According to the joint statement by MAS and MTI, global inflation has remained elevated and it is likely to persist for some time.

“Notably, higher crude oil prices are supported by tight supply conditions, as well as strengthening demand. The supply-demand mismatch in various commodities and goods markets, as well as bottlenecks in global transportation, are likely to continue in the near term,” reads the statement.

Amid the gradual recovery in the global and regional economies, underlying inflation in Singapore’s major trading partners is also projected to gradually increase.

In Singapore, the labour market is expected to recover on the back of the easing of Covid-19 restrictions and a pickup in economic activity.
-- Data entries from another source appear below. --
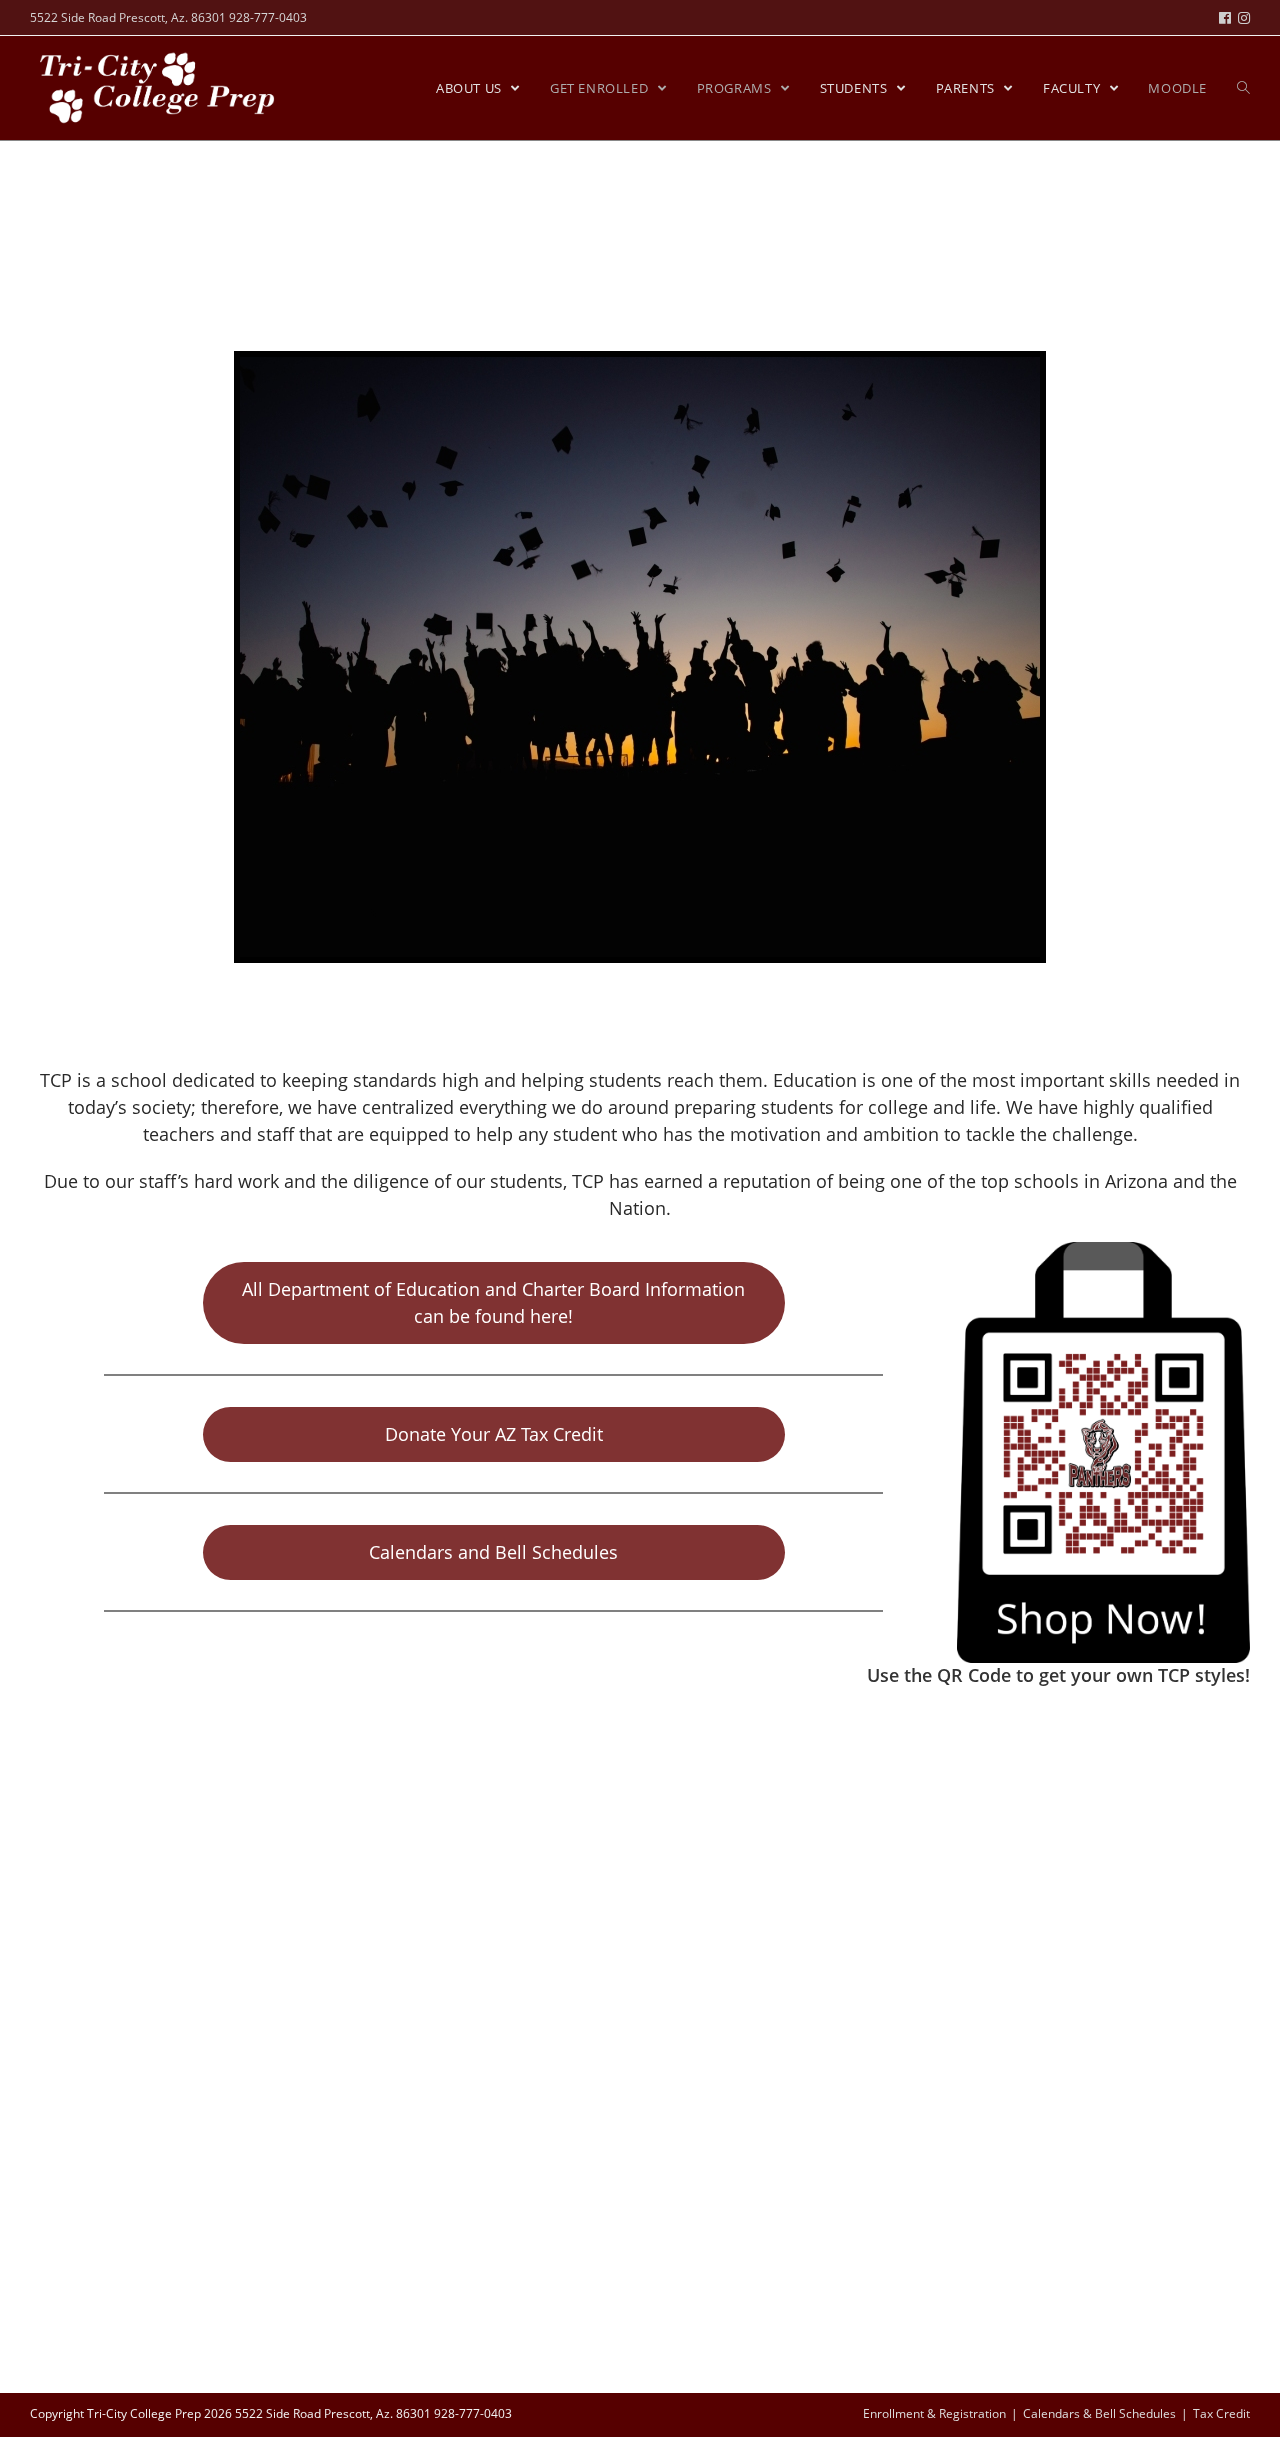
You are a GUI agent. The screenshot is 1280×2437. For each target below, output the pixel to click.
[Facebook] (1228, 18)
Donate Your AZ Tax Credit (494, 1434)
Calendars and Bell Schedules (493, 1552)
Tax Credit (1221, 2413)
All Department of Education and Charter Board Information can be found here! (493, 1302)
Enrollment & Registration (934, 2413)
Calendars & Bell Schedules (1099, 2413)
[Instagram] (1244, 18)
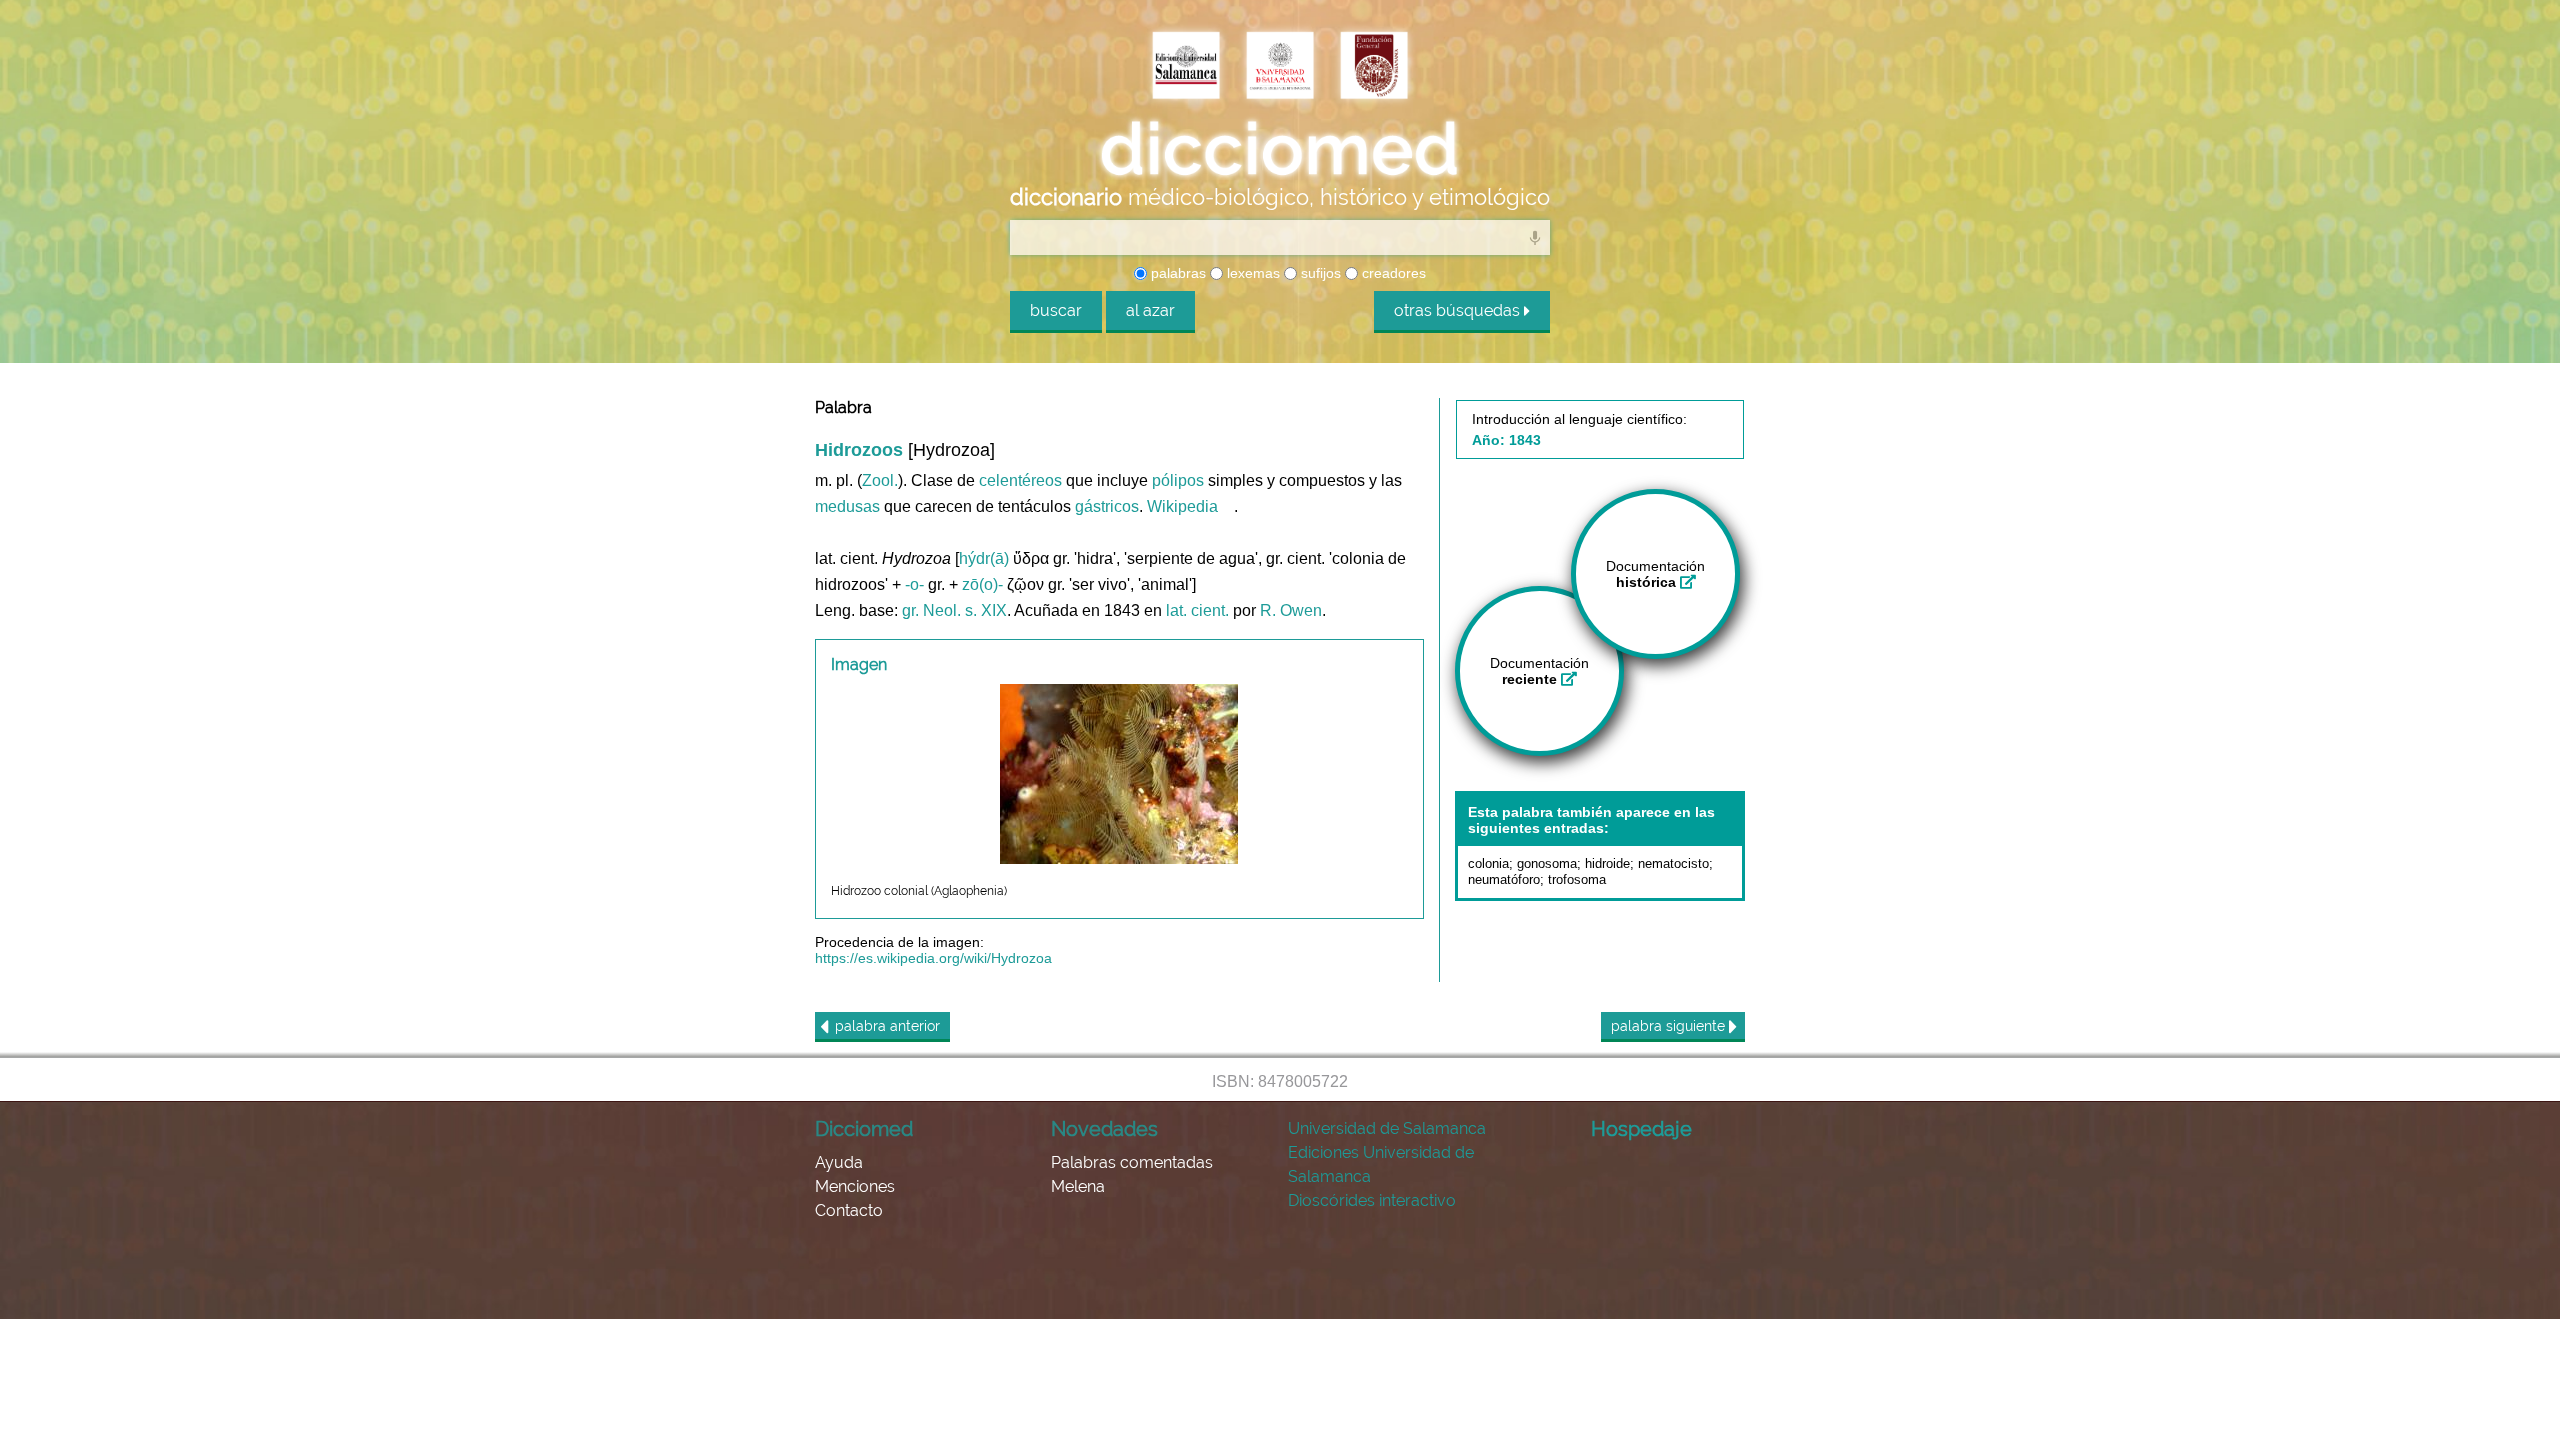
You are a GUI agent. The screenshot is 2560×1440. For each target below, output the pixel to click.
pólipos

Wages have also picked up and are anticipated to rise “at a steady pace”.

Consumer demand should also pick up as the pandemic stabilizes.

Rising imported and labour costs, alongside the recovery in domestic economic activity, will

support a steady increase in core inflation in the quarters ahead.

For FY2021, MAS core inflation is estimated to come in near the upper end of the 0-1% range as forecasted. It is projected to increase further to 1-2% in FY2022.

CPI-All items inflation is forecast to come in around 2% in FY2021 and average 1.5-2.5% in FY2022.

“Amid construction delays, accommodation inflation should remain firm and continue to support CPI-All Items inflation in 2022. Meanwhile, private transport inflation is likely to moderate next year on the back of a slower pace of increase in COE premiums and petrol costs,” adds the statement.